Plus de deux mois de guerre entre armée et paramilitaires ont forcé plus de 2,5 millions de personnes à fuir leur maison au Soudan, notamment au Darfour où les corps jonchent les rues, alerte l’ONU mardi au dernier jour d’une énième trêve.
Le conflit entre l’armée, commandée par le général Abdel Fattah al-Burhane, et les Forces de soutien rapide (FSR) du général Mohamed Hamdane Daglo a fait plus de 2.000 morts.
Si le calme règne à Khartoum, la ville d’El-Geneina, dans la région du Darfour (ouest), est le théâtre des plus violents combats. Des corps sans vie sont visibles dans les rues, où les magasins, souvent cibles de pillages, restent fermés.
Les habitants fuient en longues colonnes, quelques affaires sous le bras, vers le Tchad, à une vingtaine de kilomètres à l’ouest, sous les tirs croisés des militaires, paramilitaires, combattants tribaux et civils armés, et des fouilles imposées par des hommes armés.
Depuis vendredi, “15.000 Soudanais dont près de 900 blessés” ont fui vers Adré au Tchad, selon l’ONG Médecins sans frontières (MSF). Selon l’ONU, plus de 150.000 personnes ont trouvé refuge au Tchad.
“Niveaux records”
Au Darfour, “le conflit a désormais une dimension ethnique”, ont alerté l’ONU, l’Union africaine et l’Igad, le bloc de l’Afrique de l’Est, “avec des attaques ciblées basées sur l’identité”. L’ONU parle de possibles “crimes contre l’humanité”.
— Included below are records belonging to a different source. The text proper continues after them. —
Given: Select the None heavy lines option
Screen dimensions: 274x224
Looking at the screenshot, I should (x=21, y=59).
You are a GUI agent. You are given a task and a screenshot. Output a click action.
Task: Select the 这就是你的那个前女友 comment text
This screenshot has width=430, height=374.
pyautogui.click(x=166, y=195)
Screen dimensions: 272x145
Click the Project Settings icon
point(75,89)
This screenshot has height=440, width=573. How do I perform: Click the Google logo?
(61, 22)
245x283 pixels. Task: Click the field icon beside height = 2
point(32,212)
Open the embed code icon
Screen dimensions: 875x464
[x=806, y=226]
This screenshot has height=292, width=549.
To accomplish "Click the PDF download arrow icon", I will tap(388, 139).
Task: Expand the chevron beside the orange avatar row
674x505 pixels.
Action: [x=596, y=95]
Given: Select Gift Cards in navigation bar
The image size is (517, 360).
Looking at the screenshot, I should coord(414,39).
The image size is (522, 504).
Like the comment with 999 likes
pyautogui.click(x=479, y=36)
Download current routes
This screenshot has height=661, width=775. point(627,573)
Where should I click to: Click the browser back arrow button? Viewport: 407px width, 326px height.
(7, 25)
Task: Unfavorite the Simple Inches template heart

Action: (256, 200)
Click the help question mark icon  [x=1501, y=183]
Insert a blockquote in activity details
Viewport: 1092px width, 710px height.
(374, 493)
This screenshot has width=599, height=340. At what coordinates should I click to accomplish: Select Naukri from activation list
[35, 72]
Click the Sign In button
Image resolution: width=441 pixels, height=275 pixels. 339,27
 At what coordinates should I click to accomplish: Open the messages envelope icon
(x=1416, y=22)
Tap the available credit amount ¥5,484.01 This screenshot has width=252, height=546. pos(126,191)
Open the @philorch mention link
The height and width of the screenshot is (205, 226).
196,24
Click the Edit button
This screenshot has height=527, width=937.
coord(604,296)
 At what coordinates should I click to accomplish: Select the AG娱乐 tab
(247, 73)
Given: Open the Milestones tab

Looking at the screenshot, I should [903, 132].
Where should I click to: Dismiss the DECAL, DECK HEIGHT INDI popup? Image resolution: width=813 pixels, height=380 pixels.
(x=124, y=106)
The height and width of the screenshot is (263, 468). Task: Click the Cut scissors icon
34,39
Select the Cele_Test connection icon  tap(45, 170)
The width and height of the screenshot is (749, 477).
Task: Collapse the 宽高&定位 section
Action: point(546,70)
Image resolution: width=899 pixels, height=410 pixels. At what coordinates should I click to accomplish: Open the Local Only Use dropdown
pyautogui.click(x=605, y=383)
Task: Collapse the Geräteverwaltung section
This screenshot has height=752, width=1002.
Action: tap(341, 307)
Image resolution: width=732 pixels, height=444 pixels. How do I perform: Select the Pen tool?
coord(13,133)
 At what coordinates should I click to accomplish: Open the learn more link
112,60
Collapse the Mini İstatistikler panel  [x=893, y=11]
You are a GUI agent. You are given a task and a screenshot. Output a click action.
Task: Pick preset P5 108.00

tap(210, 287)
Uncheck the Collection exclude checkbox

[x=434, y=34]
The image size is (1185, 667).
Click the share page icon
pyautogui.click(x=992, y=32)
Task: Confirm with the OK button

A Khartoum, raids aériens et bombardements d’artillerie ont cessé depuis dimanche matin. Dans la capitale, des millions d’habitants survivent sous une chaleur écrasante sans électricité et souvent sans eau.
La guerre a fait au moins “deux millions” de déplacés, estime d’après le Haut-Commissairiat de l’ONU aux réfugiés, alors que l’Organisation internationale pour les migrations (OIM) dénombre “550.000 personnes ayant fui vers les pays voisins”.
Lundi, la communauté internationale, réunie à Genève, a promis 1,5 milliard de dollars d’aide, seulement la moitié du total dont les agences humanitaires estiment avoir besoin.
Vingt-cinq millions de personnes, soit plus de la moitié de la population, dépendent de l’aide humanitaire pour survivre au Soudan qui, selon l’ONU, sombre dans la destruction et la violence à une vitesse “sans précédent”.
“Les besoins humanitaires ont atteint des niveaux records alors qu’aucun signe ne permet d’envisager une fin de conflit”, a prévenu mardi Eddie Rowe, le directeur du Programme alimentaire mondial (PAM) au Soudan.
Au début de la guerre, les agences de l’ONU disaient n’avoir reçu que 15% des fonds nécessaires à leurs opérations. Si les promesses de Genève sont tenues, elles auront 50% du montant qu’elles réclament.
Pour Alexander Kjaerum, du Danish Refugee Council (DRC), “le niveau de financement (pour une aide humanitaire au) Soudan est honteux”. Après autant de jours de guerre, “68% des fonds pour répondre à la crise ukrainienne étaient réunis”, contre 16% au Soudan, dit-il.
“Anarchie”
Après une dizaine de trêves systématiquement violées, la dernière en date doit prendre fin mercredi à 06H00 locales (04H00 GMT). Le Comité international de la Croix-Rouge (CICR) a toutefois dénoncé son “non-respect” lundi quand des “tirs” ont empêché de “transférer (à l’armée) des soldats blessés” aux mains des paramilitaires. Le CICR ne dit pas d’où sont venus les tirs.
Le général Daglo a accusé l’armée et dénoncé “des violations continues” du cessez-le-feu. En retour, l’armée a accusé les FSR d’avoir “rompu la trêve” et fait “15 morts et des dizaines de blessés civils” à Tawila, au Darfour. Une source médicale sur place a confirmé à l’AFP ce bilan, rapportant une “attaque des FSR”.
Pour le chef de l’ONU Antonio Guterres, le Soudan “pourrait rapidement devenir un lieu d’anarchie, qui provoquera l’insécurité dans toute la région” si la communauté internationale lui tourne le dos.
L’arrivée de la saison des pluies fait de plus craindre des épidémies, souligne le CICR, rappelant que de nombreux habitants sont forcés de boire l’eau insalubre du Nil ou d’autres sources.